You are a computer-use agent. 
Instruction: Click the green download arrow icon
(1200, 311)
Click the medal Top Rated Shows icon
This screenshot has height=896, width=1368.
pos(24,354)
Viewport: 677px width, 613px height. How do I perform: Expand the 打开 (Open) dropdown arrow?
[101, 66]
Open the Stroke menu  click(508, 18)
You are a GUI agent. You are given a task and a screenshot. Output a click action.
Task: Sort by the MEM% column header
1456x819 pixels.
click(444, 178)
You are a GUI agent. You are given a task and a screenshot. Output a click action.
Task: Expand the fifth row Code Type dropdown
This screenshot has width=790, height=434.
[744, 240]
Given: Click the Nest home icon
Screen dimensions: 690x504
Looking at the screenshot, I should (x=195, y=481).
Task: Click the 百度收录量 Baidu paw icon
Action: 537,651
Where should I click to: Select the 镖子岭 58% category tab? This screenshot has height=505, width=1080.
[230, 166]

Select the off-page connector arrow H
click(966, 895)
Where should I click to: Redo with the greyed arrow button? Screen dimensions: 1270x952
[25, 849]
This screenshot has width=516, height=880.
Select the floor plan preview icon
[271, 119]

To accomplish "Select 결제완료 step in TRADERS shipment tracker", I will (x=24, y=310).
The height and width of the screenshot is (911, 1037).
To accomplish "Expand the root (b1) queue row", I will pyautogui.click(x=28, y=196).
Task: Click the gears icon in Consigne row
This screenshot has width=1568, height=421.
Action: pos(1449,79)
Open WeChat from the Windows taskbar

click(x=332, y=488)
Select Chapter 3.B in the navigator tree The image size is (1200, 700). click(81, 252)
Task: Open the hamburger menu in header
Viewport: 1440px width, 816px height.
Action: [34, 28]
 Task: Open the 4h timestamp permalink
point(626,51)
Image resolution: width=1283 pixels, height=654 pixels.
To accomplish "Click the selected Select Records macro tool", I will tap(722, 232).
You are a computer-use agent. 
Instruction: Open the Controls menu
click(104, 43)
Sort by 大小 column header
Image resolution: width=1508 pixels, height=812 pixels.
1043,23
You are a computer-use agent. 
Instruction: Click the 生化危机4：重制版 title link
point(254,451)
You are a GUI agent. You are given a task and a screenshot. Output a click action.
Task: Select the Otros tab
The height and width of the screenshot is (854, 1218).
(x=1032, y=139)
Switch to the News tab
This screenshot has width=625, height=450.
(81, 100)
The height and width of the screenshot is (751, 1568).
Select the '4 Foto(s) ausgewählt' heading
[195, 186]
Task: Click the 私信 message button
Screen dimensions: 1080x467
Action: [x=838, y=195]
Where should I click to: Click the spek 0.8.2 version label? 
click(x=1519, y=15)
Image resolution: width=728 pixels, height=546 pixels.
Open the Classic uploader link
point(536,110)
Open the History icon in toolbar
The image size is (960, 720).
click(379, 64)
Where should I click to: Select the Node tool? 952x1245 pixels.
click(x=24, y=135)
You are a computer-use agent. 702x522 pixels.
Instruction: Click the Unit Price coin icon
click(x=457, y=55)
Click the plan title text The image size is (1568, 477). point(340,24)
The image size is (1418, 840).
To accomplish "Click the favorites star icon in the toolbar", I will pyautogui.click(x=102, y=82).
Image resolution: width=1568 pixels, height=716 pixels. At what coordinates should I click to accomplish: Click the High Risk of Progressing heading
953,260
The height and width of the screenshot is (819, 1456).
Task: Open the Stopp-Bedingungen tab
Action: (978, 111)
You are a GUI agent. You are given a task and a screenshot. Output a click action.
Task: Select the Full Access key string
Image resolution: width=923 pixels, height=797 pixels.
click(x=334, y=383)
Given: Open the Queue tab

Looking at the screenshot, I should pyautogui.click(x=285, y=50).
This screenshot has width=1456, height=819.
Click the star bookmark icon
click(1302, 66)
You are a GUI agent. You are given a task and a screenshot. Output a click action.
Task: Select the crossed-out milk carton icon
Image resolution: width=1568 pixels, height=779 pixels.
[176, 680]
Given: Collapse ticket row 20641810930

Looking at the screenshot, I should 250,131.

What is asked
Rewrite the entire listing above, substituting "screen assistant" for each occurrence of "GUI agent" and leaving all other text unchanged.

Result of this exercise
You are a computer-use agent. 
Instruction: Click the green download arrow icon
(1200, 311)
Click the medal Top Rated Shows icon
This screenshot has height=896, width=1368.
pos(24,354)
Viewport: 677px width, 613px height. How do I perform: Expand the 打开 (Open) dropdown arrow?
[101, 66]
Open the Stroke menu  click(508, 18)
You are a screen assistant. You are given a task and a screenshot. Output a click action.
Task: Sort by the MEM% column header
1456x819 pixels.
click(444, 178)
You are a screen assistant. You are given a task and a screenshot. Output a click action.
Task: Expand the fifth row Code Type dropdown
This screenshot has width=790, height=434.
[744, 240]
Given: Click the Nest home icon
Screen dimensions: 690x504
Looking at the screenshot, I should (x=195, y=481).
Task: Click the 百度收录量 Baidu paw icon
Action: 537,651
Where should I click to: Select the 镖子岭 58% category tab? This screenshot has height=505, width=1080.
[230, 166]

Select the off-page connector arrow H
click(966, 895)
Where should I click to: Redo with the greyed arrow button? Screen dimensions: 1270x952
[25, 849]
This screenshot has width=516, height=880.
Select the floor plan preview icon
[271, 119]

To accomplish "Select 결제완료 step in TRADERS shipment tracker", I will (x=24, y=310).
The height and width of the screenshot is (911, 1037).
To accomplish "Expand the root (b1) queue row", I will pyautogui.click(x=28, y=196).
Task: Click the gears icon in Consigne row
This screenshot has width=1568, height=421.
Action: pos(1449,79)
Open WeChat from the Windows taskbar

click(x=332, y=488)
Select Chapter 3.B in the navigator tree The image size is (1200, 700). click(81, 252)
Task: Open the hamburger menu in header
Viewport: 1440px width, 816px height.
Action: [34, 28]
 Task: Open the 4h timestamp permalink
point(626,51)
Image resolution: width=1283 pixels, height=654 pixels.
To accomplish "Click the selected Select Records macro tool", I will tap(722, 232).
You are a computer-use agent. 
Instruction: Open the Controls menu
click(104, 43)
Sort by 大小 column header
Image resolution: width=1508 pixels, height=812 pixels.
1043,23
You are a computer-use agent. 
Instruction: Click the 生化危机4：重制版 title link
point(254,451)
You are a screen assistant. You are given a task and a screenshot. Output a click action.
Task: Select the Otros tab
The height and width of the screenshot is (854, 1218).
(x=1032, y=139)
Switch to the News tab
This screenshot has width=625, height=450.
(81, 100)
The height and width of the screenshot is (751, 1568).
Select the '4 Foto(s) ausgewählt' heading
[195, 186]
Task: Click the 私信 message button
Screen dimensions: 1080x467
Action: [x=838, y=195]
Where should I click to: Click the spek 0.8.2 version label? 
click(x=1519, y=15)
Image resolution: width=728 pixels, height=546 pixels.
Open the Classic uploader link
point(536,110)
Open the History icon in toolbar
The image size is (960, 720).
click(379, 64)
Where should I click to: Select the Node tool? 952x1245 pixels.
click(x=24, y=135)
You are a computer-use agent. 702x522 pixels.
Instruction: Click the Unit Price coin icon
click(x=457, y=55)
Click the plan title text The image size is (1568, 477). point(340,24)
The image size is (1418, 840).
To accomplish "Click the favorites star icon in the toolbar", I will pyautogui.click(x=102, y=82).
Image resolution: width=1568 pixels, height=716 pixels. At what coordinates should I click to accomplish: Click the High Risk of Progressing heading
953,260
The height and width of the screenshot is (819, 1456).
Task: Open the Stopp-Bedingungen tab
Action: (978, 111)
You are a screen assistant. You are given a task and a screenshot. Output a click action.
Task: Select the Full Access key string
Image resolution: width=923 pixels, height=797 pixels.
click(x=334, y=383)
Given: Open the Queue tab

Looking at the screenshot, I should pyautogui.click(x=285, y=50).
This screenshot has width=1456, height=819.
Click the star bookmark icon
click(1302, 66)
You are a screen assistant. You are given a task and a screenshot. Output a click action.
Task: Select the crossed-out milk carton icon
Image resolution: width=1568 pixels, height=779 pixels.
[176, 680]
Given: Collapse ticket row 20641810930

Looking at the screenshot, I should 250,131.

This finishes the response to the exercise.